タトゥーを入れている女性も多い
 夏になると、人々は薄着になる。人々が薄着になると、嫌でも目につくようになるのがタトゥーだ。ブラジルにおいてタトゥーは日本でいう“刺青”のような凶悪なイメージよりもファッションとしての見方のほうが強いようである。とはいえ自由奔放のブラジル社会においても目立ったタトゥーをいれている人は企業で就職できないというようなことも現実にはあるそうだ。以前、タトゥー持ちの人に対する雇用差別を禁止する法案を下院に提出した議員がいたが、偏見がなければこんな法案が生まれるはずがない。タトゥーだらけの人に対して「あの人、見た感じなんかヤバそうじゃない?」という先入観は南米の大国にですら存在するのだ。
 その一方で「せっかく親にもらった大事な体を傷つけるなんて」という、お母さんごめんなさい的な感覚はブラジル人にはあまりなさそうだ。男は腕に竜などを入れてワイルドさをアピールし、女は肩に蝶々などを描いてセクシーさを演出する。彼らには恥じらいや後ろめたさは見受けられない。ただもう無性に誰かに見せびらかしたくて仕方がないといった感じだ。
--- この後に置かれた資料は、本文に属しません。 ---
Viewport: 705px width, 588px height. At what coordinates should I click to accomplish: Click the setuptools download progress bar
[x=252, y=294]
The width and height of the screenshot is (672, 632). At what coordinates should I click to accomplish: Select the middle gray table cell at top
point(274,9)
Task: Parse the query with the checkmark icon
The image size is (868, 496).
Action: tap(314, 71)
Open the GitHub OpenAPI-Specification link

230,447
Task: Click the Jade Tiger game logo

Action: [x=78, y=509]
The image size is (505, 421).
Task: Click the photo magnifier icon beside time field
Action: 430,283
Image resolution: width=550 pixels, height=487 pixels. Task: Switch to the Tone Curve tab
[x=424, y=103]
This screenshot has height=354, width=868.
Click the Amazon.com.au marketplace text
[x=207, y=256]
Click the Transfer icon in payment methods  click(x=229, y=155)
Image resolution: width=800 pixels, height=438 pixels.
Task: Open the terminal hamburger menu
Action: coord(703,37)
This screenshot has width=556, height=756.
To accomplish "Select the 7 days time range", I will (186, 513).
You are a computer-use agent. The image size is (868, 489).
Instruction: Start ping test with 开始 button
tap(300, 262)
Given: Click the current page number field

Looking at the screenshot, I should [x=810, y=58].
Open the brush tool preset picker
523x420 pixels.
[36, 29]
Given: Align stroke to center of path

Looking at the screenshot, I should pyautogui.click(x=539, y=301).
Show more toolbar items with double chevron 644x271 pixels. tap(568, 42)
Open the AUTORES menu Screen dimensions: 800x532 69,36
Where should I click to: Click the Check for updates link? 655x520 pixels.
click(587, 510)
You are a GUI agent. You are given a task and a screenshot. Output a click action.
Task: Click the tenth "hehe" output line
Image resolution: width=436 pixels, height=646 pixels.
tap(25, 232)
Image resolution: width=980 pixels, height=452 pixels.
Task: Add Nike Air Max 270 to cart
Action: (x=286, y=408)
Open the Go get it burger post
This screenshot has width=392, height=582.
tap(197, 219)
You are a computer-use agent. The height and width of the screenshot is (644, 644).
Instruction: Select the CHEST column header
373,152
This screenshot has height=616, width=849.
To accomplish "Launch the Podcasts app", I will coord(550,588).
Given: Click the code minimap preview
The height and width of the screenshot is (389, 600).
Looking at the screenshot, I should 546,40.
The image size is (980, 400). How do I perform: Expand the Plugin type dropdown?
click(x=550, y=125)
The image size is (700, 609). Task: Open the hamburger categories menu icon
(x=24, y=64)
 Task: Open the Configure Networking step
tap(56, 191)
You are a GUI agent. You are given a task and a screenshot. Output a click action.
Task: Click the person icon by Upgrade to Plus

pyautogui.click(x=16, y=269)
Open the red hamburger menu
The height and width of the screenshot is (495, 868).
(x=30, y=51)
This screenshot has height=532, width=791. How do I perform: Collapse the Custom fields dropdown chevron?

 タトゥーにも色々な種類があるが日本語のタトゥーをいれている人も少なくない。そんなところからもブラジルにおける日本文化の定着度が伺える。漢字、カタカナ、ひらがな、もしくはそれらをミックスしてブラジル人はなんでもかんでも好きな文字を自分の体に刻んでしまう。ちょうど日本人が英単語を並べてかっこつけているのと同じように彼らにとって意味不明の日本語はなんだかとってもかっこいいらしい。日本語に加え意外に多いのが漫画やアニメのキャラクターで、見るからに悪そうな男の腕からポケモンの絵が見えたときは思わず吹きだしてしまった。